ACTIVITY –
The answer must be an exact copy of every entry.

MATERIAL SHOWN –
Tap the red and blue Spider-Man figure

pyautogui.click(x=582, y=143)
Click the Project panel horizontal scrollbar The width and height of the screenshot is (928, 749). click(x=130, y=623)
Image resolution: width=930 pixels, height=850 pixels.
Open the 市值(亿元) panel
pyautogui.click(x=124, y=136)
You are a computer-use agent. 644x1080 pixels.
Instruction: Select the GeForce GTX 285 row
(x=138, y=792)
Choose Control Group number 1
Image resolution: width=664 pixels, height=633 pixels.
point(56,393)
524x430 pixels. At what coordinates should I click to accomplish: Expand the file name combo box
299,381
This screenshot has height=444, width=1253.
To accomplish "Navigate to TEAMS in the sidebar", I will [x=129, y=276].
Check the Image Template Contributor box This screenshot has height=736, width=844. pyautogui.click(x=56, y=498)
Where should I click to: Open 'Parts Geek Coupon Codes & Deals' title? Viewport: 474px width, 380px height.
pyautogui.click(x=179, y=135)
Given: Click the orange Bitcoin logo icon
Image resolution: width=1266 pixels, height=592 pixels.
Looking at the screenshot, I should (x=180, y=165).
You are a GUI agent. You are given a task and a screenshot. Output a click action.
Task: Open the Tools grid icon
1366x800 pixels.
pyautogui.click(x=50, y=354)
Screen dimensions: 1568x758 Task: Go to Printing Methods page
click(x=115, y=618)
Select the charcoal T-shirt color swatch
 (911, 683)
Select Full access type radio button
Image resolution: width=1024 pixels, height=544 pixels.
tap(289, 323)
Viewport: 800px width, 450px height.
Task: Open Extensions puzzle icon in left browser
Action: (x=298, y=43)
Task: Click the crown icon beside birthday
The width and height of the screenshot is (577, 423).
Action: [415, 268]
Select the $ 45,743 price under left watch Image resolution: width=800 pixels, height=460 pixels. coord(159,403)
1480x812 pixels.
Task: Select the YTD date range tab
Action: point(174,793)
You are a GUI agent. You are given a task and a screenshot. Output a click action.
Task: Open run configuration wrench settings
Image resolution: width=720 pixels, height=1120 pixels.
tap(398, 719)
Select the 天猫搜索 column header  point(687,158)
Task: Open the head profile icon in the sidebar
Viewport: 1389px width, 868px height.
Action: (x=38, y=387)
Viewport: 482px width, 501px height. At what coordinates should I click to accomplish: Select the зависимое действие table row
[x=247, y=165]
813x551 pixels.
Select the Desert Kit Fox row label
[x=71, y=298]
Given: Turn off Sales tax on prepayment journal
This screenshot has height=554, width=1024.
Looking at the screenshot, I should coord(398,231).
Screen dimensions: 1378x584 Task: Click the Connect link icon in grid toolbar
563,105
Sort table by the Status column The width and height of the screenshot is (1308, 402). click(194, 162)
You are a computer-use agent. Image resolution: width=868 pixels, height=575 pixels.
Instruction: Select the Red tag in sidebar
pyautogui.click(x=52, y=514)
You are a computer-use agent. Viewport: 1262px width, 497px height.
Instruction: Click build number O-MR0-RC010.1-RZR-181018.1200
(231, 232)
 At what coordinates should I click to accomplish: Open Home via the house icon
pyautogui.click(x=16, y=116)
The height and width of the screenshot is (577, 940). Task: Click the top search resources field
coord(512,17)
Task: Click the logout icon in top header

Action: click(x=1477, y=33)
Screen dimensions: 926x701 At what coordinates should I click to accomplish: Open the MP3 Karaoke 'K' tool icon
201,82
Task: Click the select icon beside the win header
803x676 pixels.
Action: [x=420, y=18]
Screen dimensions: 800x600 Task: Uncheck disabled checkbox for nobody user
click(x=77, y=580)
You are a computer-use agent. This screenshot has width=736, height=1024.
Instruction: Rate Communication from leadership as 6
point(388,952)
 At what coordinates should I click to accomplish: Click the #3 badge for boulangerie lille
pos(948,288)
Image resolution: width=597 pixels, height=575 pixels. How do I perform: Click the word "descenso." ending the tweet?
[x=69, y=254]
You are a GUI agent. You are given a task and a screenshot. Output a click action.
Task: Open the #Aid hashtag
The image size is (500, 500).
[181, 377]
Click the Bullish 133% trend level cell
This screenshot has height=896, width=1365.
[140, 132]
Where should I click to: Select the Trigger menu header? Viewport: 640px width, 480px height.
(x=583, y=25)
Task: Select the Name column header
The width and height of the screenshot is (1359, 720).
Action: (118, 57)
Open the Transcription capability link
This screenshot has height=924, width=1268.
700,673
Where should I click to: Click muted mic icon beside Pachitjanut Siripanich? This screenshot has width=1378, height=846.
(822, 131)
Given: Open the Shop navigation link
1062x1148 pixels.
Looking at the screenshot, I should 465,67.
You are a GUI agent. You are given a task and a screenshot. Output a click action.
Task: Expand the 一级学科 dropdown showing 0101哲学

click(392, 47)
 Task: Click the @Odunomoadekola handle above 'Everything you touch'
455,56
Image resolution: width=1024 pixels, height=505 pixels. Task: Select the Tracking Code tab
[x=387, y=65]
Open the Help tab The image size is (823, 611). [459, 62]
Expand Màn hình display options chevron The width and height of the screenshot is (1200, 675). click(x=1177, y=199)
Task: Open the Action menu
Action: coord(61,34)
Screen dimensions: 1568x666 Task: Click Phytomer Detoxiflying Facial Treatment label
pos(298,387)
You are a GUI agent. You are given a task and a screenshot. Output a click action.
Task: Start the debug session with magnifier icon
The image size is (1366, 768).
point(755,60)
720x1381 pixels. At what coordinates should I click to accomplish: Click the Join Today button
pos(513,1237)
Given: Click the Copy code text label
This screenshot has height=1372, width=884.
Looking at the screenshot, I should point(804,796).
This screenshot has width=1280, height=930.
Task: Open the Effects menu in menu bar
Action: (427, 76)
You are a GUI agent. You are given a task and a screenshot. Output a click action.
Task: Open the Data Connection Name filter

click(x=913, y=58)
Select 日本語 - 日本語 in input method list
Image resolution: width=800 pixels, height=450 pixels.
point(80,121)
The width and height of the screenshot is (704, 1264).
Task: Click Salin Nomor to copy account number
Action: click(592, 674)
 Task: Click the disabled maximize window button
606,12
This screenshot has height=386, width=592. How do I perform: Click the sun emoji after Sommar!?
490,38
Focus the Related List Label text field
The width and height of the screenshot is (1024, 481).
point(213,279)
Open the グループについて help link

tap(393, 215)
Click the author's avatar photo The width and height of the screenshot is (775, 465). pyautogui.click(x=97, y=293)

RESPONSE –
Tap the red and blue Spider-Man figure

pyautogui.click(x=582, y=143)
Click the Project panel horizontal scrollbar The width and height of the screenshot is (928, 749). click(x=130, y=623)
Image resolution: width=930 pixels, height=850 pixels.
Open the 市值(亿元) panel
pyautogui.click(x=124, y=136)
You are a computer-use agent. 644x1080 pixels.
Instruction: Select the GeForce GTX 285 row
(x=138, y=792)
Choose Control Group number 1
Image resolution: width=664 pixels, height=633 pixels.
point(56,393)
524x430 pixels. At what coordinates should I click to accomplish: Expand the file name combo box
299,381
This screenshot has height=444, width=1253.
To accomplish "Navigate to TEAMS in the sidebar", I will [x=129, y=276].
Check the Image Template Contributor box This screenshot has height=736, width=844. pyautogui.click(x=56, y=498)
Where should I click to: Open 'Parts Geek Coupon Codes & Deals' title? Viewport: 474px width, 380px height.
pyautogui.click(x=179, y=135)
Given: Click the orange Bitcoin logo icon
Image resolution: width=1266 pixels, height=592 pixels.
Looking at the screenshot, I should (x=180, y=165).
You are a GUI agent. You are given a task and a screenshot. Output a click action.
Task: Open the Tools grid icon
1366x800 pixels.
pyautogui.click(x=50, y=354)
Screen dimensions: 1568x758 Task: Go to Printing Methods page
click(x=115, y=618)
Select the charcoal T-shirt color swatch
 (911, 683)
Select Full access type radio button
Image resolution: width=1024 pixels, height=544 pixels.
tap(289, 323)
Viewport: 800px width, 450px height.
Task: Open Extensions puzzle icon in left browser
Action: (x=298, y=43)
Task: Click the crown icon beside birthday
The width and height of the screenshot is (577, 423).
Action: [415, 268]
Select the $ 45,743 price under left watch Image resolution: width=800 pixels, height=460 pixels. coord(159,403)
1480x812 pixels.
Task: Select the YTD date range tab
Action: point(174,793)
You are a GUI agent. You are given a task and a screenshot. Output a click action.
Task: Open run configuration wrench settings
Image resolution: width=720 pixels, height=1120 pixels.
tap(398, 719)
Select the 天猫搜索 column header  point(687,158)
Task: Open the head profile icon in the sidebar
Viewport: 1389px width, 868px height.
Action: (x=38, y=387)
Viewport: 482px width, 501px height. At what coordinates should I click to accomplish: Select the зависимое действие table row
[x=247, y=165]
813x551 pixels.
Select the Desert Kit Fox row label
[x=71, y=298]
Given: Turn off Sales tax on prepayment journal
This screenshot has height=554, width=1024.
Looking at the screenshot, I should coord(398,231).
Screen dimensions: 1378x584 Task: Click the Connect link icon in grid toolbar
563,105
Sort table by the Status column The width and height of the screenshot is (1308, 402). click(194, 162)
You are a computer-use agent. Image resolution: width=868 pixels, height=575 pixels.
Instruction: Select the Red tag in sidebar
pyautogui.click(x=52, y=514)
You are a computer-use agent. Viewport: 1262px width, 497px height.
Instruction: Click build number O-MR0-RC010.1-RZR-181018.1200
(231, 232)
 At what coordinates should I click to accomplish: Open Home via the house icon
pyautogui.click(x=16, y=116)
The height and width of the screenshot is (577, 940). Task: Click the top search resources field
coord(512,17)
Task: Click the logout icon in top header

Action: click(x=1477, y=33)
Screen dimensions: 926x701 At what coordinates should I click to accomplish: Open the MP3 Karaoke 'K' tool icon
201,82
Task: Click the select icon beside the win header
803x676 pixels.
Action: [x=420, y=18]
Screen dimensions: 800x600 Task: Uncheck disabled checkbox for nobody user
click(x=77, y=580)
You are a computer-use agent. This screenshot has width=736, height=1024.
Instruction: Rate Communication from leadership as 6
point(388,952)
 At what coordinates should I click to accomplish: Click the #3 badge for boulangerie lille
pos(948,288)
Image resolution: width=597 pixels, height=575 pixels. How do I perform: Click the word "descenso." ending the tweet?
[x=69, y=254]
You are a GUI agent. You are given a task and a screenshot. Output a click action.
Task: Open the #Aid hashtag
The image size is (500, 500).
[181, 377]
Click the Bullish 133% trend level cell
This screenshot has height=896, width=1365.
[140, 132]
Where should I click to: Select the Trigger menu header? Viewport: 640px width, 480px height.
(x=583, y=25)
Task: Select the Name column header
The width and height of the screenshot is (1359, 720).
Action: (118, 57)
Open the Transcription capability link
This screenshot has height=924, width=1268.
700,673
Where should I click to: Click muted mic icon beside Pachitjanut Siripanich? This screenshot has width=1378, height=846.
(822, 131)
Given: Open the Shop navigation link
1062x1148 pixels.
Looking at the screenshot, I should 465,67.
You are a GUI agent. You are given a task and a screenshot. Output a click action.
Task: Expand the 一级学科 dropdown showing 0101哲学

click(392, 47)
 Task: Click the @Odunomoadekola handle above 'Everything you touch'
455,56
Image resolution: width=1024 pixels, height=505 pixels. Task: Select the Tracking Code tab
[x=387, y=65]
Open the Help tab The image size is (823, 611). [459, 62]
Expand Màn hình display options chevron The width and height of the screenshot is (1200, 675). click(x=1177, y=199)
Task: Open the Action menu
Action: coord(61,34)
Screen dimensions: 1568x666 Task: Click Phytomer Detoxiflying Facial Treatment label
pos(298,387)
You are a GUI agent. You are given a task and a screenshot. Output a click action.
Task: Start the debug session with magnifier icon
The image size is (1366, 768).
point(755,60)
720x1381 pixels. At what coordinates should I click to accomplish: Click the Join Today button
pos(513,1237)
Given: Click the Copy code text label
This screenshot has height=1372, width=884.
Looking at the screenshot, I should point(804,796).
This screenshot has width=1280, height=930.
Task: Open the Effects menu in menu bar
Action: (427, 76)
You are a GUI agent. You are given a task and a screenshot. Output a click action.
Task: Open the Data Connection Name filter

click(x=913, y=58)
Select 日本語 - 日本語 in input method list
Image resolution: width=800 pixels, height=450 pixels.
point(80,121)
The width and height of the screenshot is (704, 1264).
Task: Click Salin Nomor to copy account number
Action: click(592, 674)
 Task: Click the disabled maximize window button
606,12
This screenshot has height=386, width=592. How do I perform: Click the sun emoji after Sommar!?
490,38
Focus the Related List Label text field
The width and height of the screenshot is (1024, 481).
point(213,279)
Open the グループについて help link

tap(393, 215)
Click the author's avatar photo The width and height of the screenshot is (775, 465). pyautogui.click(x=97, y=293)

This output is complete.